Solicitors do not point out covenants because they send YOU the paperwork and ask YOU to check you are happy. 
They may pick up on something like rights of way (this I have had with a house that had access via a private road) but the sort of covenants you get on estates and ex-council houses are down to you to assess the impact.


----------



## 113016 (Jun 5, 2008)

A couple of years ago, we were looking at a bungalow and it did have a covenant restricting m/h's and caravans from parking. Although on the estate there were at least half a dozen M/H's and caravans happily parked.
I searched Mr Google and from the results I received, most covenants can be enforced, some by local Councils and some by a neighbour, and even some from anybody living on the estate, even far away! A person can fight any action, but if you loose, you would most probably be responsible for both parties costs!
In the end, we did not buy the bungalow, as I just did not want to take the chance. We have sometimes asked owners of neighbouring properties, but houses can change hands and any new owner can object!
This is only my opinion, and a person must check out for themselves!


----------



## dghr272 (Jun 14, 2012)

It could be worse, the land for one of the biggest social housing estates was sold in the 1950s to the local housing authority in NI, the sale included a covenant that no public house was allowed to be built on the land. 

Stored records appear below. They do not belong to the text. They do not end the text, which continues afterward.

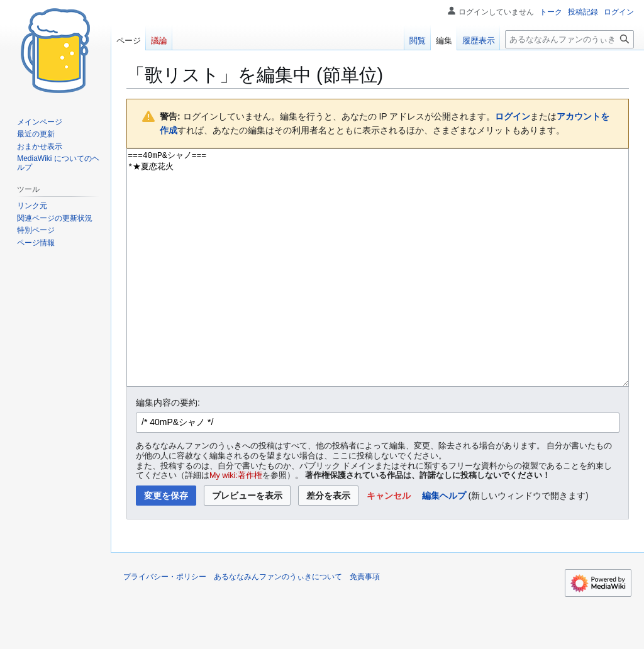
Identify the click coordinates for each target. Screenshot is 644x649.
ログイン (513, 116)
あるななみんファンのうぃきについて (278, 624)
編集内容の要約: (168, 450)
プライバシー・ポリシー (165, 624)
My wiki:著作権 (236, 523)
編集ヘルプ (444, 543)
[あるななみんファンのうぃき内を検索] (569, 39)
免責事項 (365, 624)
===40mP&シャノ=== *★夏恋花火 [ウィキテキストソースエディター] (377, 291)
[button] (389, 543)
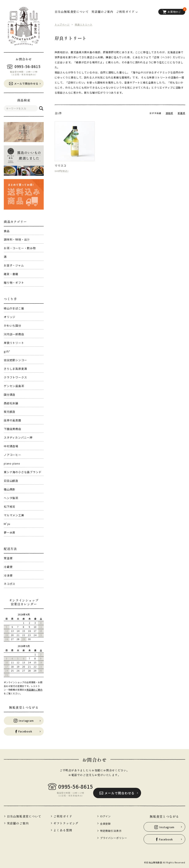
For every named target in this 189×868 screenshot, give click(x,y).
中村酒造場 (11, 446)
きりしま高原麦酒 (15, 369)
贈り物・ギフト (14, 283)
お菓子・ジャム (14, 265)
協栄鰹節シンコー (15, 360)
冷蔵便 (8, 567)
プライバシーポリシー (113, 835)
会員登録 (105, 822)
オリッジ (9, 317)
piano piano (12, 463)
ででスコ (61, 166)
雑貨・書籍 (11, 274)
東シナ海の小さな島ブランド (23, 472)
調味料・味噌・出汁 (17, 239)
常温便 (8, 558)
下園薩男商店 (12, 429)
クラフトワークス (15, 377)
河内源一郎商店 (14, 334)
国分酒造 (9, 395)
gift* (7, 351)
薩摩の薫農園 (12, 420)
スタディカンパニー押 (18, 437)
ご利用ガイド (63, 815)
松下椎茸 (9, 506)
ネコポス (9, 584)
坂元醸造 (9, 411)
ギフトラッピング (65, 822)
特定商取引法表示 (110, 828)
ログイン (105, 815)
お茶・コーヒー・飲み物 (20, 248)
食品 (7, 231)
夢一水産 (9, 532)
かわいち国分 (12, 326)
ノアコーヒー (12, 455)
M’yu (7, 524)
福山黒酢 (9, 489)
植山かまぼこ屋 (14, 308)
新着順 (182, 113)
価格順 (170, 113)
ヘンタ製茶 (11, 498)
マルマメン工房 (14, 515)
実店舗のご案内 (34, 689)
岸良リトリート (14, 343)
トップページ (62, 24)
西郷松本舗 (11, 403)
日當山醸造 (11, 480)
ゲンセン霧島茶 (14, 386)
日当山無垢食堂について (72, 11)
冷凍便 (8, 575)
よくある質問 (63, 829)
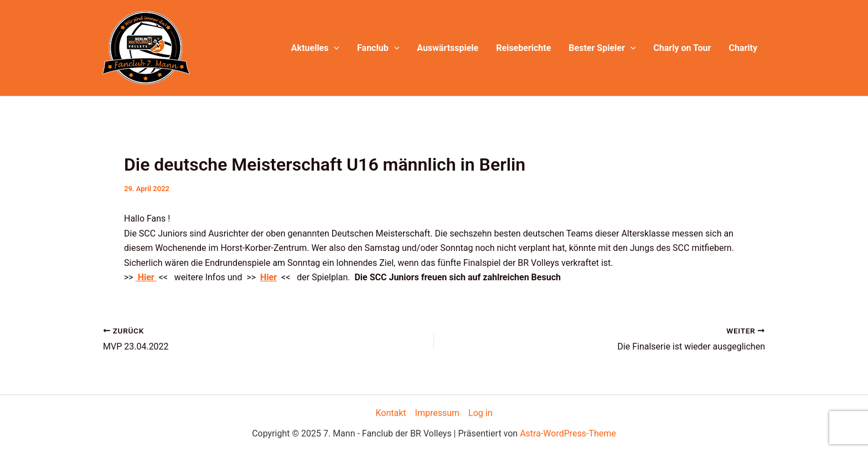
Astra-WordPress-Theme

The good news being it didn't specifically mention social clubs, several of which subsequently opened and have a large membership, and to this day no pubs exist there.

Terry


----------



## erneboy (Feb 8, 2007)

dghr272 said:


> It could be worse, the land for one of the biggest social housing estates was sold in the 1950s to the local housing authority in NI, the sale included a covenant that no public house was allowed to be built on the land.
> 
> The good news being it didn't specifically mention social clubs, several of which subsequently opened and have a large membership, and to this day no pubs exist there.
> 
> Terry


I'm guessing Greenisland Terry?


----------



## dghr272 (Jun 14, 2012)

Near, but it is Rathcoole.

Terry


----------



## Blizzard (Sep 21, 2009)

Thanks for all of your responses folks and after digging a bit deeper, it looks as if this covenant originated in 1910 when the local landowner started selling parts of his land off to the Local Authority.
It first appeared in the title deeds when the house was built in 1991 and again, earlier this month when the deeds were transferred in to my name.

I was shown an awful amount of legal documentation prior to exchanging contracts, but have no recollection of seeing any of the restrictive covenants contained within the title deed. My solicitor brought several issues to my attention, all of which I was happy with, or had resolved to my satisfaction. 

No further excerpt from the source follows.